Accordingly, in interpreting the term ‘like products’ in Article III:4, we must turn, first, to the ‘general principle’ in Article III:1, rather than to the term ‘like products’ in Article III:2.[2]

Then, it proceeded to distinguish the concept of ‘likeness’ in Japan — Alcoholic Beverages from that in EC — Asbestos and recognized the different respective structures of both paragraphs. Art III:2 contains two separate commitments: the first sentence lays down obligations in respect of ‘like products’ and the second relies on obligations concerning ‘directly competitive or substitutable’ products respectively. Conversely, Article III:4 does not distinguish between different standards of product relationships and contains only one obligation which applies exclusively to ‘like product’[3]. As a result, the ‘general principle’ articulated in Article III:1 is expressed in Article III:4, not through two distinct obligations, as in the two sentences in Article III:2, but through a single obligation that applies solely to ‘like products’. The ‘accordion’ of ‘likeness’ stretches in a different way in Article III:4 and therefore ‘like product’ involved in this paragraph is not equivalent with the one from paragraph 2.[4]

Furthermore, referring to the EEC – Animal Feed Proteins case, Appellate Body clearly rejected the narrow interpretation of ‘like products’ of Art III:2 with regard to Article III:4 GATT.[5] Following this argumentation, it was stressed that the ‘likeness’ standard has ‘a relatively broad product scope’ for article III:4 of the GATT, although no broader than in article III:2, second sentence. However, there is no sharp distinction between the term ‘like products’ in Art III:4 and directly competitive or substitutable’ products in Article III:2, second sentence and both forms of regulation can often be used to achieve the same ends[6].
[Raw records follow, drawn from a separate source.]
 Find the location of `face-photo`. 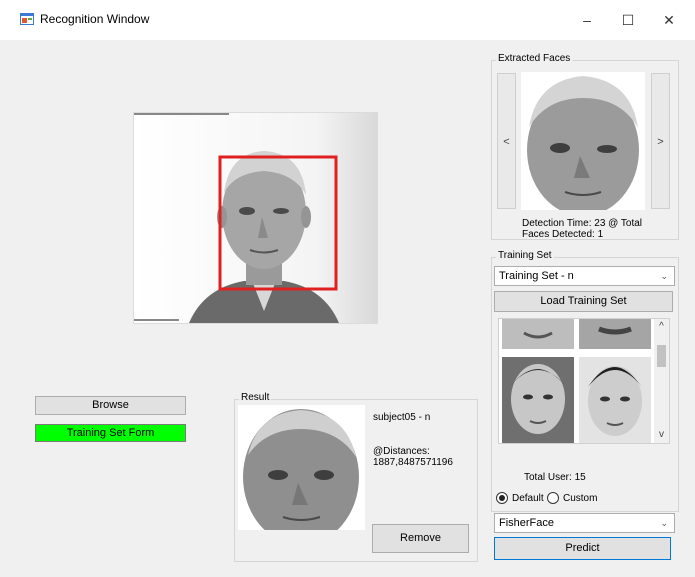

face-photo is located at coordinates (256, 218).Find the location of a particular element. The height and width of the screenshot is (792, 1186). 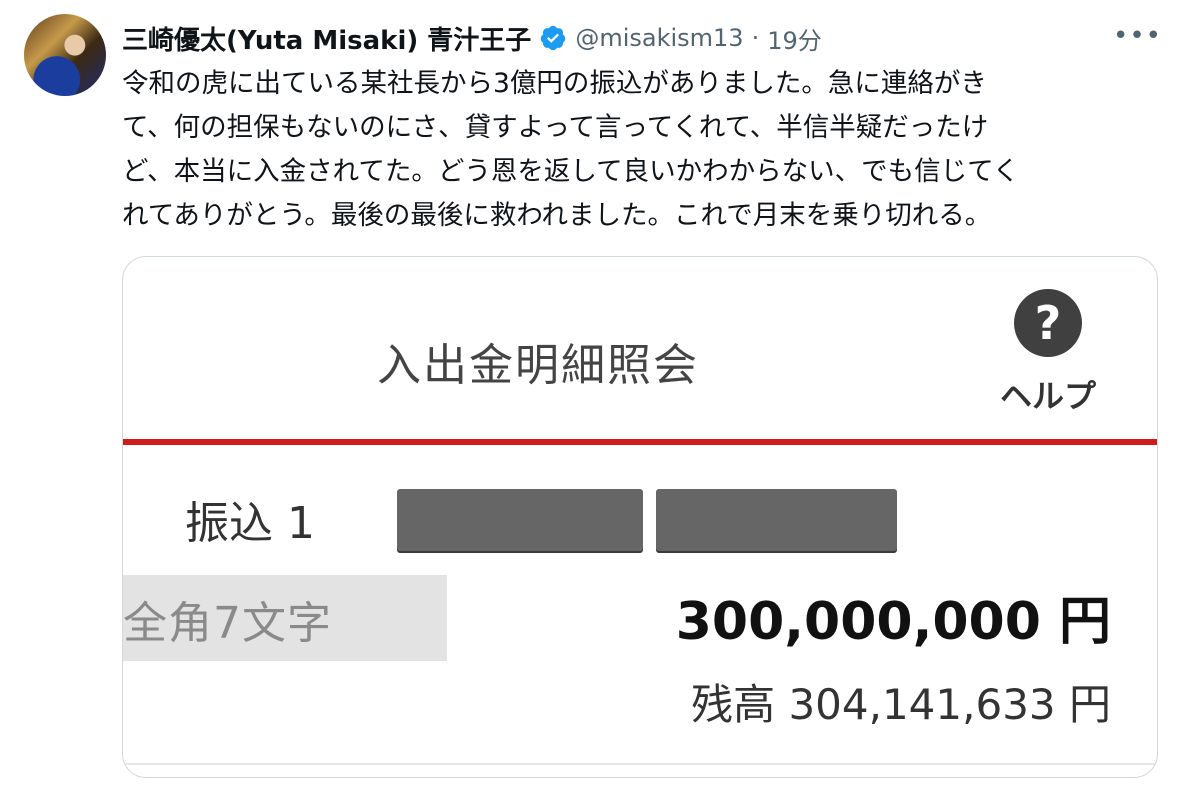

tweet-header: 三崎優太(Yuta Misaki) 青汁王子 @misakism13 · 19分 is located at coordinates (472, 38).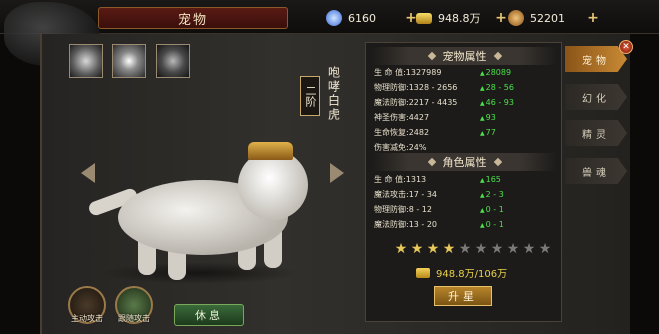 The width and height of the screenshot is (659, 334). I want to click on role-attribute-row: 魔法攻击:17 - 34 2 - 3, so click(464, 194).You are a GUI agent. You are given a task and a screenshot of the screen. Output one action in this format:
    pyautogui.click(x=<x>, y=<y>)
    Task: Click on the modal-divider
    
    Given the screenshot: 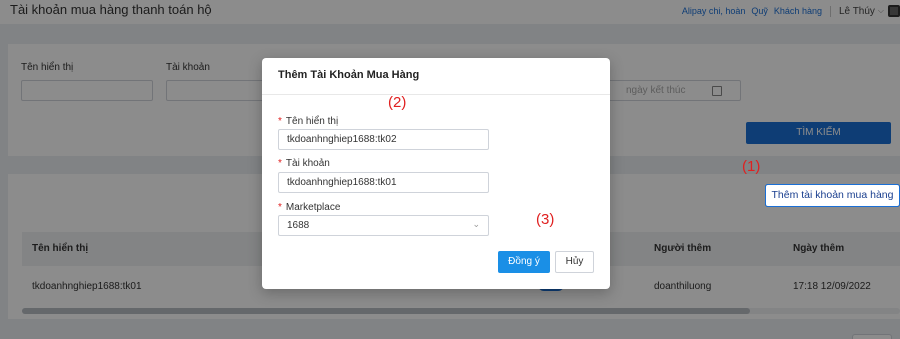 What is the action you would take?
    pyautogui.click(x=436, y=94)
    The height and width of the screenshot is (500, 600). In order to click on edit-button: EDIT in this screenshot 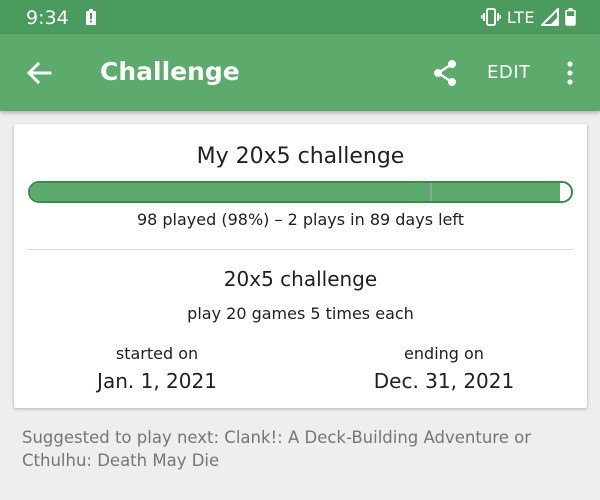, I will do `click(509, 72)`.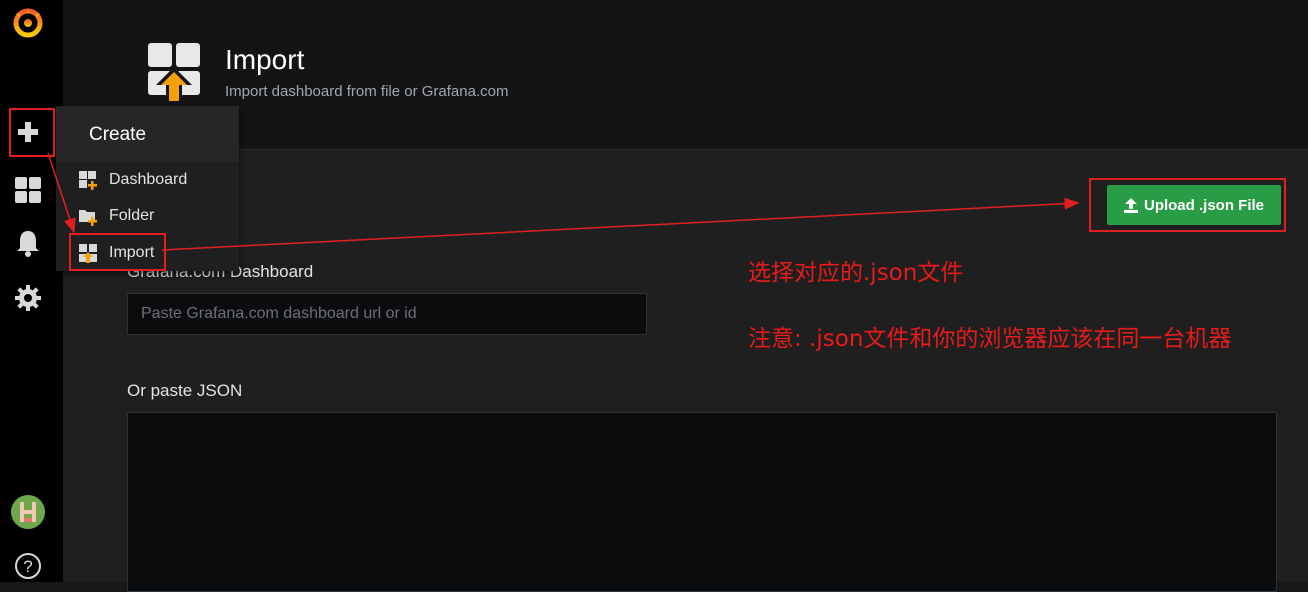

It is argued by the scholars and commentators that Appellate Body implicitly confirmed that the breath of ‘like products’ in Article III:4 should be essentially identical to the breadth of ‘directly competitive or substitutable products’ articulated in Article III:2 GATT.[7] In particular, it is highly improbable that two products would be ‘directly competitive or substitutable’ in terms of Article III:2, second sentence, but not ‘like’ in terms of Article III:4 GATT; or vice versa. [8] In effect, the ‘likeness’ standard in Art III:4 should rely on the same market-based factors as they apply to the ‘directly competitive or substitutable products’ of Article III:2, second sentence.

[1] Horn H., Mavroidis P.C., Non-discrimination, the Interpretation of National Treatment in the GATT/WTO Case-law on Tax Discrimination, p. 41f

[2] Appellate Body Report, EC – Asbestos, para. 94.

[3] Appellate Body Report, EC – Asbestos, para. 96.

[4] Appellate Body Report, EC – Asbestos, paras. 94-96.

[5] Panel Report, EEC – Animal Feed Proteins, paras. 4.2 f.

[6] Appellate Body Report, EC – Asbestos, para. 99;

[7] Choi W.-M., ‘Like Products’ in International Trade Law: Towards a Consistent GATT/WTO Jurisprudence pp. 111–14;

[8] Diebold N. F., Non-Discrimination in International Trade in Services, ‘Likeness’ in WTO/GATS, p. 115.